Adding new metrics

[skojaku]

Hits and MRR are another widely-used metrics for link prediction. Can we see the same patterns as AUC-ROC?

[skojaku]

First of all, let's look at these metric values as a function of the degree heterogeneity:

Uniform sampling

Hits@100

MRR

Degree-biased sampling

Hits

MRR

[skojaku]

Zooming into the figure of Hits@100 and Uniform sampling shows that there is an increasing tendency of Hits@100 as a function of degree heterogeneity, just as we see for the AUC-ROC

Hits@100 + Uniform sampling

For MRR, we could not see the patterns though the PA is sticked to 1.

Note that MRR is calculated based on a single top ranked "positive" edge in the ranking of all edges. Because it is based on an extreme value like this, the trend might be obscured.

[skojaku]

And as per the correlation to the retrieval task, we see the consistent patterns for Hits@100

[skojaku]

And MRR is less clear.

Having checked the MRR values, I find a large number of the same values (like 1.0, 0.5, etc). This might be the reason why we see less clear rank correlation.

[skojaku]

I misunderstood how OGB computed MRR. I will recompute it shortly.

[rachithaiyappa]

The HITS@100 plots sort of make sense to me. Although I am still surprised by uniform sampling shows PA so close to 1.

1. From my understanding, HITS@k is \frac{number of correct predictions in top k precitions}{total size of test set}. So the way we do this is by making each link prediction algorithm generate 100 links, which it thinks are the most likely, and count the number of links, among these top 100, which are actually present in the network.

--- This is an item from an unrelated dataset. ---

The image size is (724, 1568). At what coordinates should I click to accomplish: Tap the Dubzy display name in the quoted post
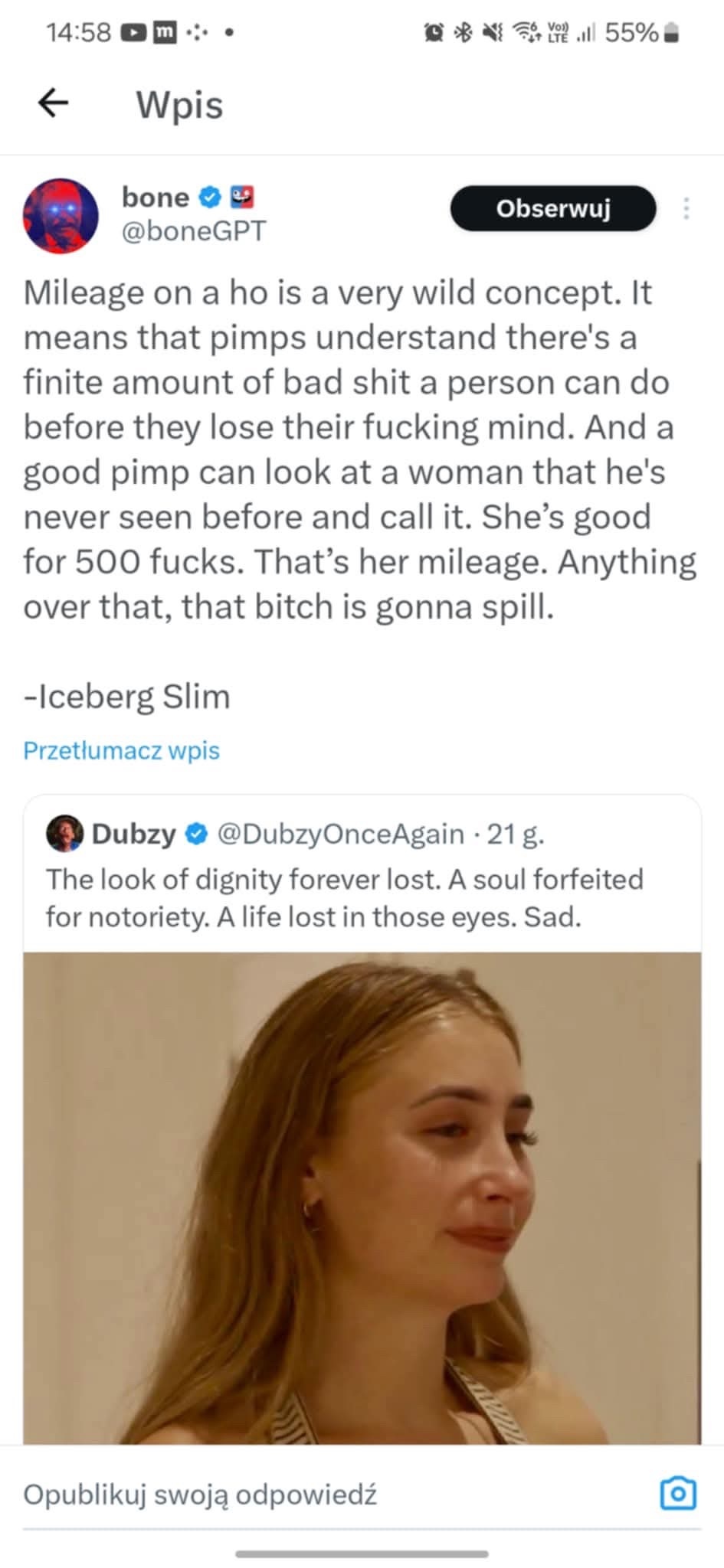pyautogui.click(x=134, y=833)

That number is the numerator. The denominator is then the number of positive edges in our test set. Is this correct?
2. Also, do we always have more than 100 positive edges in our test sets?

[skojaku]

1. I normalized Hits@k by the maximum possible score (top k is all positive) to see how close it is to perfect prediction. This is because the number of positive edges depends on the number of edges in the network, which varies substantially. So to compare the performance across networks of different size, we need some kind of normalization. This thinking led me to this normalization.

2. Regarding the sampling, I used the sample of positive edges and the same number of negative edges. So if I take 25% of all edges as the positive edges, we have the same number of negative edges. Then, I ranked these edges altogether. Alternatively, we can rank at the level of nodes, i.e., ranking edges pertained to each node and take average across. But due to the lack of time, I could not do that. But surely, it would be useful for us to test the node-level metrics. Something we might want to do in the future.